* Exercise requirements:
Look through the data below and extract, unchanged, the lines from the one that contains "[Share on X] (25, 2530)" to the one that contains "dos Santos (45, 1262)", both included.

(Saved entries)
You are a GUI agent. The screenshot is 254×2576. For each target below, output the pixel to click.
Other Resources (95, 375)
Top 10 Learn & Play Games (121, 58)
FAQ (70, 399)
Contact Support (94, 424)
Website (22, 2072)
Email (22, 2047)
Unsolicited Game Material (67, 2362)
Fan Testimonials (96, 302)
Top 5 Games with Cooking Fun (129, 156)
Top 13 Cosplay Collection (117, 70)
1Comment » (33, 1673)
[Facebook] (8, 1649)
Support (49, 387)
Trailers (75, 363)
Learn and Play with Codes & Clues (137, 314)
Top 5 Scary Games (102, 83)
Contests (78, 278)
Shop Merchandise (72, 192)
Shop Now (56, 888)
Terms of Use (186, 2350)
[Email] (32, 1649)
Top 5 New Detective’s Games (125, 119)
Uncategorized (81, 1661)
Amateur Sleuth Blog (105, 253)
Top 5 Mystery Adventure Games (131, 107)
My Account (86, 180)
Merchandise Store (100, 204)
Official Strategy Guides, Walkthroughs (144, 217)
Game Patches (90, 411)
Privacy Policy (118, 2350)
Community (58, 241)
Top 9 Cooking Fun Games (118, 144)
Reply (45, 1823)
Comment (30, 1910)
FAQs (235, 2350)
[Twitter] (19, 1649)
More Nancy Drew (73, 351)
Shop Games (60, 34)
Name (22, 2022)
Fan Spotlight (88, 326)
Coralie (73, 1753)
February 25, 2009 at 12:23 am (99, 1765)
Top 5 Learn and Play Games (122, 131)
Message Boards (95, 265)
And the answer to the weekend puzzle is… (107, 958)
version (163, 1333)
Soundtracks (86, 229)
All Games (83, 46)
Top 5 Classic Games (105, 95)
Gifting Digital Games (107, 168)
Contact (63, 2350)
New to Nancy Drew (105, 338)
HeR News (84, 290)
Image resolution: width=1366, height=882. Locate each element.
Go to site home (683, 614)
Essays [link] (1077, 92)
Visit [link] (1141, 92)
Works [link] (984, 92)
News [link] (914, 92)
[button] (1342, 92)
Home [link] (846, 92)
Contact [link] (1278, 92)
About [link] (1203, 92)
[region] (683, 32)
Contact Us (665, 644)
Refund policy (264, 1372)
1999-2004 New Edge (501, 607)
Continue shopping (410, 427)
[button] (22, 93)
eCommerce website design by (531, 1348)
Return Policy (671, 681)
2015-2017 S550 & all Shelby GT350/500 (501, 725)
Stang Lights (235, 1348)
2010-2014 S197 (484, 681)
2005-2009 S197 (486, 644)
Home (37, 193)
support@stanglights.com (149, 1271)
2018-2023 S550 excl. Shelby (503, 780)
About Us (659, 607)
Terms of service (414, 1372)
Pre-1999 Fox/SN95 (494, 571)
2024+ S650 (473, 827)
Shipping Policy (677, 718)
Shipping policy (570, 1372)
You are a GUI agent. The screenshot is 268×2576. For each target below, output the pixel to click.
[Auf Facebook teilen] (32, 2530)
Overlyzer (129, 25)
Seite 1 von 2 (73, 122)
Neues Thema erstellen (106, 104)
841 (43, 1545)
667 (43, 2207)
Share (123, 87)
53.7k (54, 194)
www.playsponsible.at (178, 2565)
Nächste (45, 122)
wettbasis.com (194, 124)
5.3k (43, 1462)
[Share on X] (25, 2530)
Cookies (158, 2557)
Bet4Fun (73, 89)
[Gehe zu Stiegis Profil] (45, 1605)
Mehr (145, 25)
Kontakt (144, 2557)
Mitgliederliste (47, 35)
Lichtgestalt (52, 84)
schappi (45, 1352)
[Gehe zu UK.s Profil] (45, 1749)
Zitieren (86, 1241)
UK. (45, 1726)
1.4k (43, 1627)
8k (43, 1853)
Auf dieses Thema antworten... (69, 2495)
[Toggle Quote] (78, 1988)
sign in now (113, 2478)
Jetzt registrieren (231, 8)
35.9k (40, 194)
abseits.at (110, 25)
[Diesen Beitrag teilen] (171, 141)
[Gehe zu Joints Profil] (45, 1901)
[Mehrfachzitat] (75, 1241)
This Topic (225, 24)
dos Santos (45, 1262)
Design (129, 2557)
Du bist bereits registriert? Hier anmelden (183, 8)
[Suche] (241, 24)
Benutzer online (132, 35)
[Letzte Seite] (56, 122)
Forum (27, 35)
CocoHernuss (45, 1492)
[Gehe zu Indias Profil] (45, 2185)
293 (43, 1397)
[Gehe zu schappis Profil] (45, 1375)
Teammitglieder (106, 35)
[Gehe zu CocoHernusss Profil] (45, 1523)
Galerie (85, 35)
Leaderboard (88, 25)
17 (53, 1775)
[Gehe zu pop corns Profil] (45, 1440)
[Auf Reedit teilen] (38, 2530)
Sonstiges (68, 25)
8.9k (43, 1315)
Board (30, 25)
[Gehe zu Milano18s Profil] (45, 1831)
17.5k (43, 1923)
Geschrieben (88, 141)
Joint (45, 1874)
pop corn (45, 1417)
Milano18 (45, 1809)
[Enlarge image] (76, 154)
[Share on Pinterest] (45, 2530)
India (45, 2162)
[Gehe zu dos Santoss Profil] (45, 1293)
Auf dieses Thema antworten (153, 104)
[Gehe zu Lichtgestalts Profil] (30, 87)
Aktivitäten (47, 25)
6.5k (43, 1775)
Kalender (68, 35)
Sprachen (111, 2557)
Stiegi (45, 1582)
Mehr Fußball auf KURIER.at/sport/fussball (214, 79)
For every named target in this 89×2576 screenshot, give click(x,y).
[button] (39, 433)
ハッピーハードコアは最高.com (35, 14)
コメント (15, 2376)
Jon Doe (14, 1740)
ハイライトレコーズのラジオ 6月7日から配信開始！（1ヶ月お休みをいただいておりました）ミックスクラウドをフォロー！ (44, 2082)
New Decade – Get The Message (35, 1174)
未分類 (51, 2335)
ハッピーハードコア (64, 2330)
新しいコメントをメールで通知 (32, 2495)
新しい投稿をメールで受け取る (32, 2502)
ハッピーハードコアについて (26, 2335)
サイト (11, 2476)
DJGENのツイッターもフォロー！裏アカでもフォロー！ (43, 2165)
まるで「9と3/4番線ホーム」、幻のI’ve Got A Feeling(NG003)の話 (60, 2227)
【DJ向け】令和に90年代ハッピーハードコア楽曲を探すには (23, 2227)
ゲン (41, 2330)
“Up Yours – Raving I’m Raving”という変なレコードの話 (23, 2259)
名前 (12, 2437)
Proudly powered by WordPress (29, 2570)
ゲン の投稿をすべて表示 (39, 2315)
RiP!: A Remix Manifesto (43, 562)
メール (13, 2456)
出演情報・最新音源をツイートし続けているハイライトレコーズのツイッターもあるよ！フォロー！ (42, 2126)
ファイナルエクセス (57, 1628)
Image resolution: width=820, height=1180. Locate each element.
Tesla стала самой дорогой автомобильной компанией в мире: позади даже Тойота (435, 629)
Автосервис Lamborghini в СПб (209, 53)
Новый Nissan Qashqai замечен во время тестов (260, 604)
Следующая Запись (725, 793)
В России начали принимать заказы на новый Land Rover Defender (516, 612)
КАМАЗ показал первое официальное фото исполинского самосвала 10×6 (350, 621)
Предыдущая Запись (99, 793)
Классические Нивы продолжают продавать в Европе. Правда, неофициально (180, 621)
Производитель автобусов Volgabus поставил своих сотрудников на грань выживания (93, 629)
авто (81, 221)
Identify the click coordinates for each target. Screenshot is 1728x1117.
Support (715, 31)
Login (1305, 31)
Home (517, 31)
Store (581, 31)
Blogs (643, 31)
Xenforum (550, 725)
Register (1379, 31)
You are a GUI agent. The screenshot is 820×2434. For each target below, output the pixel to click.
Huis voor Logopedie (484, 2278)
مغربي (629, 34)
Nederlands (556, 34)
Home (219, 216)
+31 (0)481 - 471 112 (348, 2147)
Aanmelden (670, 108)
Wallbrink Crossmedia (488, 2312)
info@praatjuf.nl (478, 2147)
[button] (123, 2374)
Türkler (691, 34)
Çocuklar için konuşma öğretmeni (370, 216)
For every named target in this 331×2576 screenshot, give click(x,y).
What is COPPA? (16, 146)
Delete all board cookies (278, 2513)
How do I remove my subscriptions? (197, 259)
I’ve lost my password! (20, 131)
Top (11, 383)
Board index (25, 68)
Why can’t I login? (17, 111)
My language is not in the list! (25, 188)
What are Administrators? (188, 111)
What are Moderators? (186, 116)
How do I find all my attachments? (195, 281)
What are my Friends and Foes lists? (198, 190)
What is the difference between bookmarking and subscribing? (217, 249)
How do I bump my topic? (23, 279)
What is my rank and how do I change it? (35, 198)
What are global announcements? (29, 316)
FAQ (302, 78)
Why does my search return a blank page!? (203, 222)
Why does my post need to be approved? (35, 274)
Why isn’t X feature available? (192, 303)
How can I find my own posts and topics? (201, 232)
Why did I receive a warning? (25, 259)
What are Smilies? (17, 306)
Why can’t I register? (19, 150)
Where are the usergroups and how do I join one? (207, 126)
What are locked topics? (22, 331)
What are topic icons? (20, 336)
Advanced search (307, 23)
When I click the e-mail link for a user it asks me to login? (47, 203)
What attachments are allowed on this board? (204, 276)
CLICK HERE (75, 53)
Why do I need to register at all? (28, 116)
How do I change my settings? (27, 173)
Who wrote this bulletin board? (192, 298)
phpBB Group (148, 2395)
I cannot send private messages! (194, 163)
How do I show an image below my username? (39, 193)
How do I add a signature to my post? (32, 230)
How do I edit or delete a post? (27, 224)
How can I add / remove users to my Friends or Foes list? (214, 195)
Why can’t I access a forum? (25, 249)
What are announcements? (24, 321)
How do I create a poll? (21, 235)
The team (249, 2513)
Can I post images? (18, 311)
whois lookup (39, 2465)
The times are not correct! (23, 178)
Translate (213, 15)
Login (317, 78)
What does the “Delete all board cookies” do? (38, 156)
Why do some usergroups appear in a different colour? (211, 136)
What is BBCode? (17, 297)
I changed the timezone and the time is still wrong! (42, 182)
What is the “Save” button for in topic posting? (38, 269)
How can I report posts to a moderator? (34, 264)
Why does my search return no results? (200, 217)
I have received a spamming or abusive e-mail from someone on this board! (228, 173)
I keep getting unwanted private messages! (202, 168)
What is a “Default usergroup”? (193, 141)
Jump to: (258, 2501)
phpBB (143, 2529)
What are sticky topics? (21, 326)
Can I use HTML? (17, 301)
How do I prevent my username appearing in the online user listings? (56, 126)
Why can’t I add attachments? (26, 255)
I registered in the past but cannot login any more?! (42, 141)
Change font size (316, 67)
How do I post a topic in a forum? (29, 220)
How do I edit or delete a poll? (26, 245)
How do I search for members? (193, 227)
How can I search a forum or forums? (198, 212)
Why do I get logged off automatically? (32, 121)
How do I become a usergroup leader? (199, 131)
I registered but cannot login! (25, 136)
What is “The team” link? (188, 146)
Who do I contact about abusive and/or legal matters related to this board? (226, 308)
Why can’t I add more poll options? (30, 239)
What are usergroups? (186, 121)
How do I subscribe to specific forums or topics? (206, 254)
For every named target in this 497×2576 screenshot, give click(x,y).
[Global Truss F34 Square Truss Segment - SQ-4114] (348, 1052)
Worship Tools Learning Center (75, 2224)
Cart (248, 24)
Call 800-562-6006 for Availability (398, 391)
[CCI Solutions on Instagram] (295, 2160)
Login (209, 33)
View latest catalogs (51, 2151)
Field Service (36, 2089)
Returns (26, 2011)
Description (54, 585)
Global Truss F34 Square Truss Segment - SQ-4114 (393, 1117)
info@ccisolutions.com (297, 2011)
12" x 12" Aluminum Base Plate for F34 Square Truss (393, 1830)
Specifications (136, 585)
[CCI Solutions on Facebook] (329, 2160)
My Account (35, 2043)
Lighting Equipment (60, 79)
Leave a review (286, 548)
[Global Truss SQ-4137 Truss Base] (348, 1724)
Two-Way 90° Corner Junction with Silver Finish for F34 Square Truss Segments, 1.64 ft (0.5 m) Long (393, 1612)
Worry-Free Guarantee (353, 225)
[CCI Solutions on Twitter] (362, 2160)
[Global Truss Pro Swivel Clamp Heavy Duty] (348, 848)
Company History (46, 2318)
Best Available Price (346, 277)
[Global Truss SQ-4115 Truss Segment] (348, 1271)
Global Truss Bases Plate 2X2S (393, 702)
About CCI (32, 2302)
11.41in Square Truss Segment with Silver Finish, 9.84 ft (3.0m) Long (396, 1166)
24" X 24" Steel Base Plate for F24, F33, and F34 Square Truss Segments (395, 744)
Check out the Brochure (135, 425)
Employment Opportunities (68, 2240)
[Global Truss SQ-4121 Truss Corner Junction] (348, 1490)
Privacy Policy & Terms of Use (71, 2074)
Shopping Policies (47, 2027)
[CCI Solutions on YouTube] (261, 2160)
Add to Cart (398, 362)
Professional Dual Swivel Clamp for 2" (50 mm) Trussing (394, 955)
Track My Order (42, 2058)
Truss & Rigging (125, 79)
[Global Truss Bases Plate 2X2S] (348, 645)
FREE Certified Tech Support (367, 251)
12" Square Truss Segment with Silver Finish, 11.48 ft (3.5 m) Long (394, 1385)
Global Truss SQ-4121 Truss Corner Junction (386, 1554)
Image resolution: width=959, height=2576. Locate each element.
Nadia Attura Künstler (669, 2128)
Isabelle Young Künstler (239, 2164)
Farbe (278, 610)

* Reply to the task:
[Share on X] (25, 2530)
Cookies (158, 2557)
Bet4Fun (73, 89)
[Gehe zu Stiegis Profil] (45, 1605)
Mehr (145, 25)
Kontakt (144, 2557)
Mitgliederliste (47, 35)
Lichtgestalt (52, 84)
schappi (45, 1352)
[Gehe zu UK.s Profil] (45, 1749)
Zitieren (86, 1241)
UK. (45, 1726)
1.4k (43, 1627)
8k (43, 1853)
Auf dieses Thema antworten... (69, 2495)
[Toggle Quote] (78, 1988)
sign in now (113, 2478)
Jetzt registrieren (231, 8)
35.9k (40, 194)
abseits.at (110, 25)
[Diesen Beitrag teilen] (171, 141)
[Gehe zu Joints Profil] (45, 1901)
[Mehrfachzitat] (75, 1241)
This Topic (225, 24)
dos Santos (45, 1262)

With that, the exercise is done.